# ABOUT THIS TASK
Your copy begins at the line with "Given: Select the" and runs through the end of the data below. Set down only those lines exactly, without pictures.

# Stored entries
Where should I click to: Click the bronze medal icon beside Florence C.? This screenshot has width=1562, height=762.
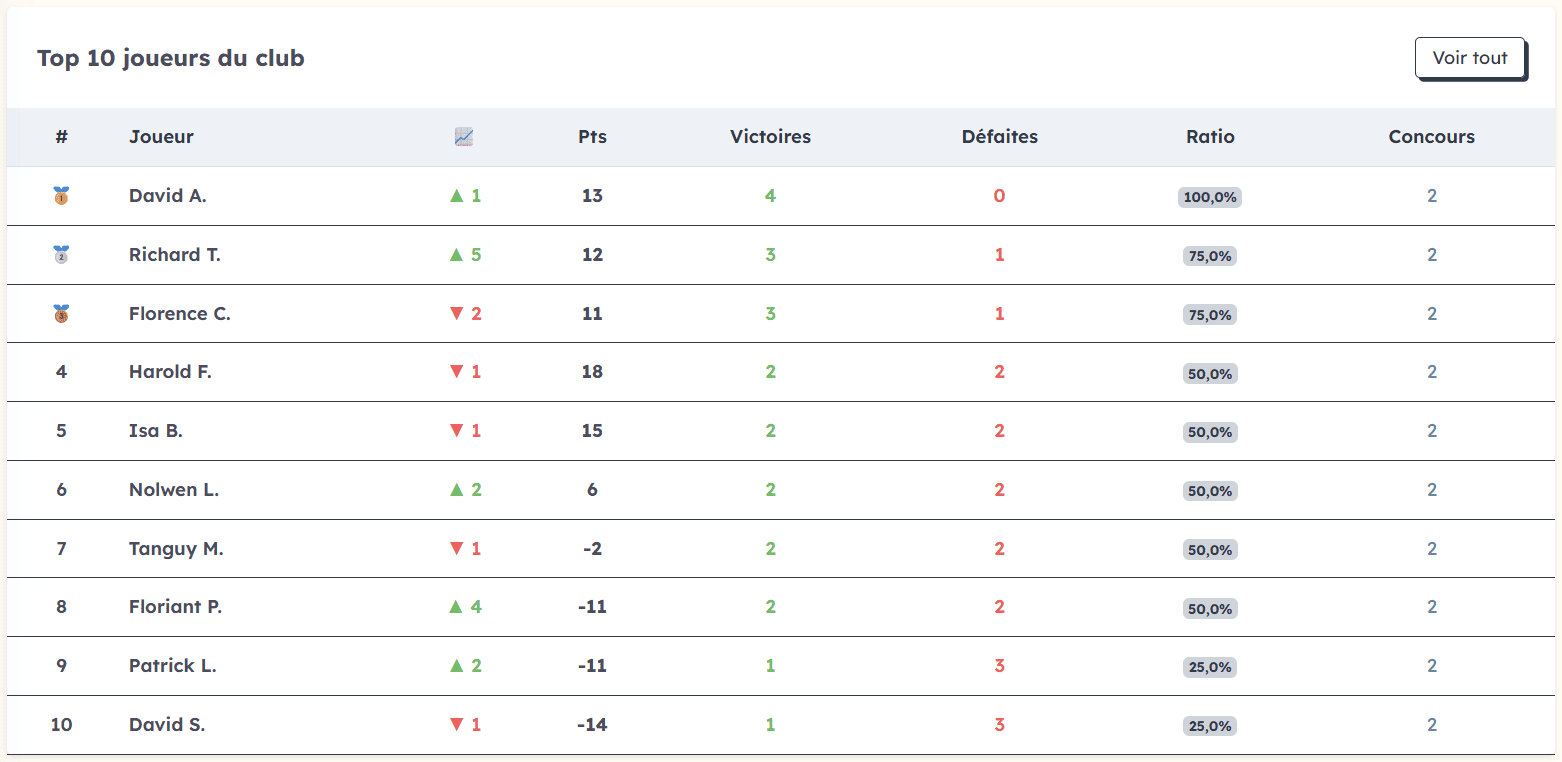(x=61, y=314)

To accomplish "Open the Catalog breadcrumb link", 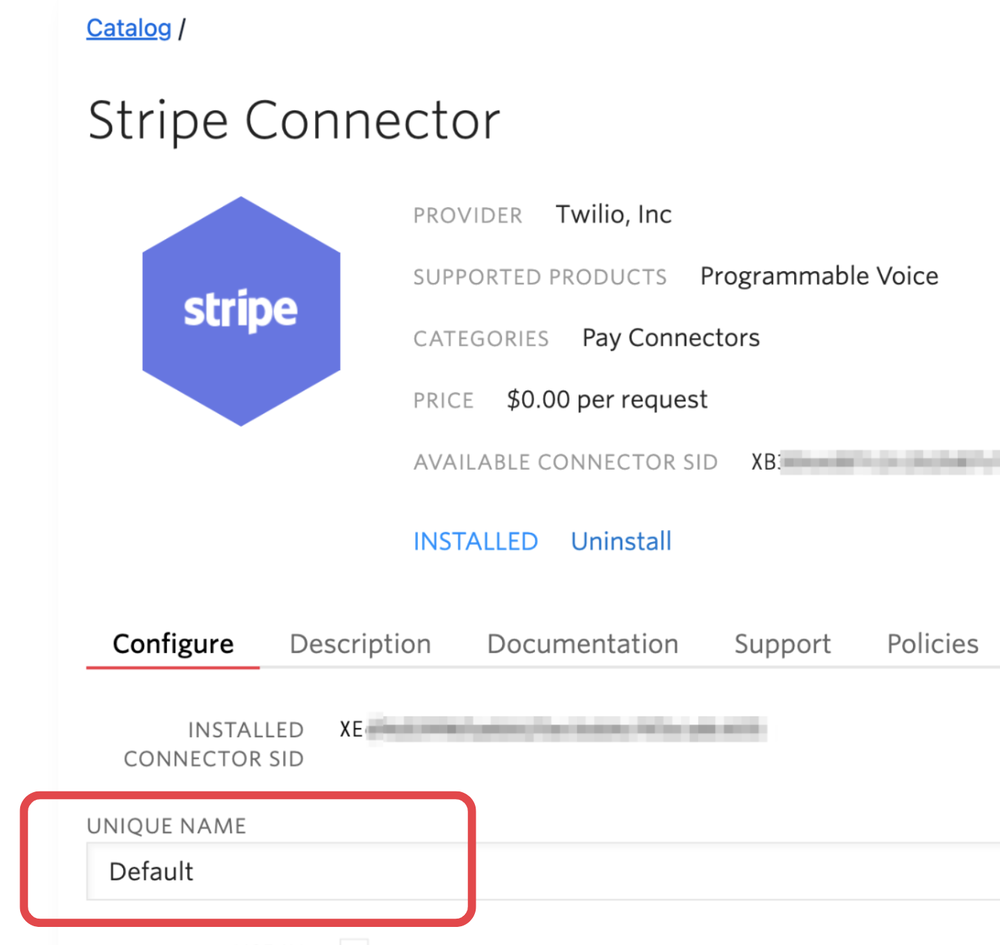I will [128, 28].
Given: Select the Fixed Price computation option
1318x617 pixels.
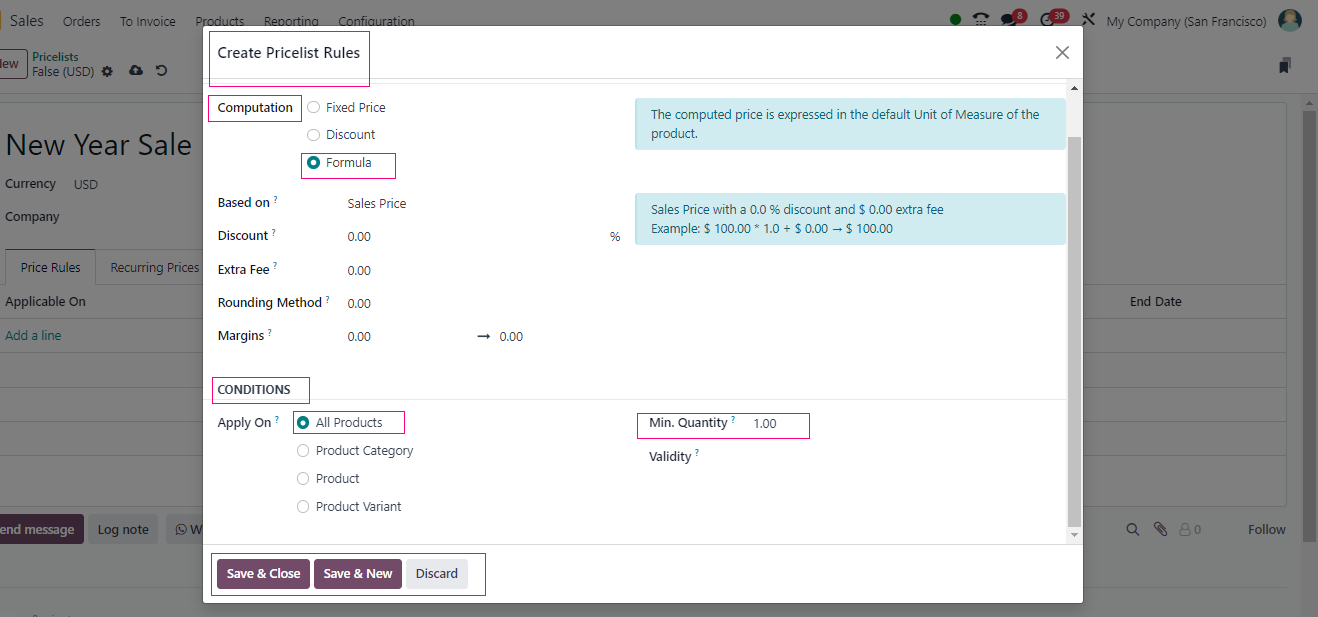Looking at the screenshot, I should coord(314,108).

# ANSWER FOR THE TASK
Given: Select the Fixed Price computation option
1318x617 pixels.
Looking at the screenshot, I should coord(314,108).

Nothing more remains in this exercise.